NOUVELLES LETTRES D'INSULTES
EXEMPLE 1 : LE TESTAMENT
[Vous souhaitez régler quelques comptes avant de retourner à la terre.]
Boulogne-sur-Mer, le 20 janvier 2009 *
Ceci est mon testament, qui révoque tout autre testament antérieur.
Ce testament est écrit de ma main, à la maison de retraite « Le Vestibule », sise au 146bis, rue des Lendemains qui Chantent à Boulogne-sur-Mer.

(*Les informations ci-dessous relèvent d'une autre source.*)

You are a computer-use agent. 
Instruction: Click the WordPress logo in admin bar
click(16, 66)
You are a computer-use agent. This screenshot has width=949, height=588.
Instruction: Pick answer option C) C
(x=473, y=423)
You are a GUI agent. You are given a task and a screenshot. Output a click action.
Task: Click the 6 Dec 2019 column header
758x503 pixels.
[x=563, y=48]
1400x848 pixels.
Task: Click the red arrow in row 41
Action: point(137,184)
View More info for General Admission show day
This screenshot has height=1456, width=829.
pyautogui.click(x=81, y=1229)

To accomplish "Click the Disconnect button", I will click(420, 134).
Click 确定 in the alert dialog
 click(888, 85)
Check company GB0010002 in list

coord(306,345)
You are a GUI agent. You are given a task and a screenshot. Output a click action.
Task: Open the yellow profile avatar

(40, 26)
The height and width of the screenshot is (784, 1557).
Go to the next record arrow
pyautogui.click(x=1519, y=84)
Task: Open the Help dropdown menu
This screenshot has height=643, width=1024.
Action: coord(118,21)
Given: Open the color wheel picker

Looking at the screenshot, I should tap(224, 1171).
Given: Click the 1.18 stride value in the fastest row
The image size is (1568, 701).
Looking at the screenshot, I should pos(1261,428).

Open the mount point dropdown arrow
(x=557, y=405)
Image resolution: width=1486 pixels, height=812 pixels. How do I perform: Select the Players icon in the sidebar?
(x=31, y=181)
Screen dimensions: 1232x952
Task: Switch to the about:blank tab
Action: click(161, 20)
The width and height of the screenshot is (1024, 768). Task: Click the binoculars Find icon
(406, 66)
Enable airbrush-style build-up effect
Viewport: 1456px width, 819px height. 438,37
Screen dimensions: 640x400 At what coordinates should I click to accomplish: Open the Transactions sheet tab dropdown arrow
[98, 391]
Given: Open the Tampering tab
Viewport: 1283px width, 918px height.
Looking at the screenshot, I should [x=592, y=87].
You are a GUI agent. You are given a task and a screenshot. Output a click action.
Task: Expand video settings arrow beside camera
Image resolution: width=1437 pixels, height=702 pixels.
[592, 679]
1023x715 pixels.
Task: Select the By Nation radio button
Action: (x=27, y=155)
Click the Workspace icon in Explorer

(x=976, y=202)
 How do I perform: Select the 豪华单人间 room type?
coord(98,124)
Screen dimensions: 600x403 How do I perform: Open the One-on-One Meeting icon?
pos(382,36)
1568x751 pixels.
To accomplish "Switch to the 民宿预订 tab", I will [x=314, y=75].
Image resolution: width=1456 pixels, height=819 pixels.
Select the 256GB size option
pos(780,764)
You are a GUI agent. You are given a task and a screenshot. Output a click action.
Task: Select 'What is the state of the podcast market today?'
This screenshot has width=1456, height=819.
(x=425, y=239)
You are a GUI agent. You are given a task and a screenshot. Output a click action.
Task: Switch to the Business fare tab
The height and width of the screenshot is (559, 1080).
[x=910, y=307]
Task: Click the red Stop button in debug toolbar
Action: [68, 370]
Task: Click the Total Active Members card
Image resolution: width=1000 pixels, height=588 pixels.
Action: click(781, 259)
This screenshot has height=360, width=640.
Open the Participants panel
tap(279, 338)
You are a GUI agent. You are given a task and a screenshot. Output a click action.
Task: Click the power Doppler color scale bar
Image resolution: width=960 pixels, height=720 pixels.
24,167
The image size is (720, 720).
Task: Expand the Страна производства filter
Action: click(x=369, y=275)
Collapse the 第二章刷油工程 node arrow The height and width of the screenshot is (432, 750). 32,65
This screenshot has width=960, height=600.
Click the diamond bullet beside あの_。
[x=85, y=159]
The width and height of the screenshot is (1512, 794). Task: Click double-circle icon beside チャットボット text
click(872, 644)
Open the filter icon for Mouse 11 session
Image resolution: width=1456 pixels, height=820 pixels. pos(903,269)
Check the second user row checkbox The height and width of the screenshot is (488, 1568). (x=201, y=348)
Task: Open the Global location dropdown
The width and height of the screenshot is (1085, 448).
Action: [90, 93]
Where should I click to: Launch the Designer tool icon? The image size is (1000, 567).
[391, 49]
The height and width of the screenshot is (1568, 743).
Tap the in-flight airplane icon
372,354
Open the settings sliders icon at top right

Je soussigné Jean-Hervé Marouin, né le 12 avril 1917 à Sens (89), demeurant à la maison de retraite « Le Vestibule », 146bis, rue des Lendemains qui Chantent, 62200 Boulogne-sur-Mer, prends les dispositions suivantes, quand viendra l’heure de mon décès :
À mes « amis », qui se préoccupent tellement de ma santé qu’ils ne viennent jamais me rendre visite, je lègue toute ma bile, mes morpions et mes cors aux pieds – qu’ils en profitent bien avant de crever dans leurs escarres putréfiées, ces raclures d’alèses de service gériatrique.
À ma vielle pute de sœur, je lègue avec grand plaisir mon dernier étron et le pot de chambre qui va autour. Pour le reste, qu’elle s’astique son cornichon fripé en se remémorant le bon vieux temps où elle me faisait des coups tordus. Mais qu’elle ne compte pas toucher un kopeck de ma pomme, cette boucanière de caniveau.
À mes cousins et autres parents plus ou moins éloignés, sachez que je n’ai jamais pu blairer vos sales faces de burnes avachies. Je vous lègue donc mon bon souvenir et je vous dégobille dans la bouche.
À mes chers rejetons, ces enfants de putain ingrats et convoiteux, la loi m’oblige malheureusement à léguer une part conséquente de mes économies. Mais je vous réserve tout de même la petite surprise du chef : les enfants adultérins sont eux aussi héritiers réservataires et comme au fil des ans, j’ai engrossé quelques morues à droite et à gauche, les parts de gâteau risquent de réduire comme neige sous flot de pisse bien chaude, hé hé !
Quoi qu’il en soit, heureusement que bobonne a avalé son bulletin de naissance avant moi, ça m’évite de devoir lui laisser quoi que ce soit, à cette putain de sangsue variqueuse qui m’aura vraiment pété les boulasses jusqu’à son dernier souffle.
Bref, qu’ils aillent tous se faire empapaouter par des Ouzbeks intégristes : je refile tout ce qui restera du magot à Valentine, ma voisine de palier, qui m’a fait découvrir le Viagra et le soixante-neuf – que Dieu m’accorde d’y passer avant elle !
Fait à Boulogne-sur-Mer, le 20 janvier 2009.